Step-by-step explanation:
To prove that Pᵦ - Pₐ is the orthogonal projector onto C(B)\C(A), we need to show that this difference maps any vector in C(B) to itself if already orthogonal to C(A) and annihilates any vector in C(A).
- By definition of the orthogonal projector Pₐ, for any vector x in C(A), Pₐ(x) = x.
- Similarly, since C(A) is a subset of C(B), for any vector x in C(A), Pᵦ(x) also equals x based on the definition of Pᵦ.
- Therefore, for any x in C(A), (Pᵦ - Pₐ)(x) = Pᵦ(x) - Pₐ(x) = x - x = 0, which shows that the difference Pᵦ - Pₐ annihilates vectors in C(A).
- Next, consider any vector y that is in C(B) but orthogonal to all vectors in C(A). Since y is not in C(A), Pₐ(y) = 0.

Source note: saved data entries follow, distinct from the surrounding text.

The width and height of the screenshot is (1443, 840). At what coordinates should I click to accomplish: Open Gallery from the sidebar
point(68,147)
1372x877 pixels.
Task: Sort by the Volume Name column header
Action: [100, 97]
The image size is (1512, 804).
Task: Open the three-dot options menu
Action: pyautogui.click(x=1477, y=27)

- For such a vector y, since y is in C(B), Pᵦ(y) = y. Thus, (Pᵦ - Pₐ)(y) = Pᵦ(y) - Pₐ(y) = y - 0 = y.
- This demonstrates that for vectors orthogonal to C(A) but within C(B), the operator Pᵦ - Pₐ acts as the identity operator, confirming that Pᵦ - Pₐ preserves vectors in C(B)\C(A).
Thus, we have shown that Pᵦ - Pₐ is indeed the orthogonal projector onto C(B)\C(A).